This was a set of small-scale experiments with applying Tree Alternating Optimization (paper link) to the problem of learning a cascade of oblique decision trees. In this idea, we replace standard MLP layers in a neural network with oblique decision trees that have linear functions as leaves. We can then use standard SGD to update the weight matrices of the leaves, and use TAO to update the decision functions of each tree.
My conclusion is that this is not a very promising approach, since TAO doesn't have the same nice properties as SGD:
- In my implementation, TAO scales quadratically in the number of layers, whereas SGD is linear.
- The TAO paradigm does not easily apply to arbitrary computation graphs, and breaks down for parameter-sharing situations like convolution.
In my experiments, I found several interesting (but not very useful) observations:
- Even a linear function can fit MNIST quite well.
- The baseline of "0-depth trees with linear leaves" (basically just a linear network) is very hard to beat
- The TAO-style update rule almost completely breaks for cases like convolution, where a tree can be applied multiple times to each input and the outputs can potentially interact. Even local approximations to TAO often fail to improve (or actually hurt) the loss on most iterations (e.g. replacing a single output value at a time, or using output gradients to approximate the loss function separately for each image patch).

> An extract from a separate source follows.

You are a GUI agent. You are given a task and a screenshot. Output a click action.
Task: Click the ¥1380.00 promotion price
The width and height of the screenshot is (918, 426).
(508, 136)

- If you fix the leaves randomly, and tree to only learn the decision function, the best accuracy you can get is typically something like 40% on MNIST with depth 3 trees. On the other hand, if you only use SGD on the leaves and fix the branches, you can easily get up to 97.8% accuracy.
- Using policy gradients for learning decision functions in a tree works fairly well, and can actually work better than TAO for the case of convolution.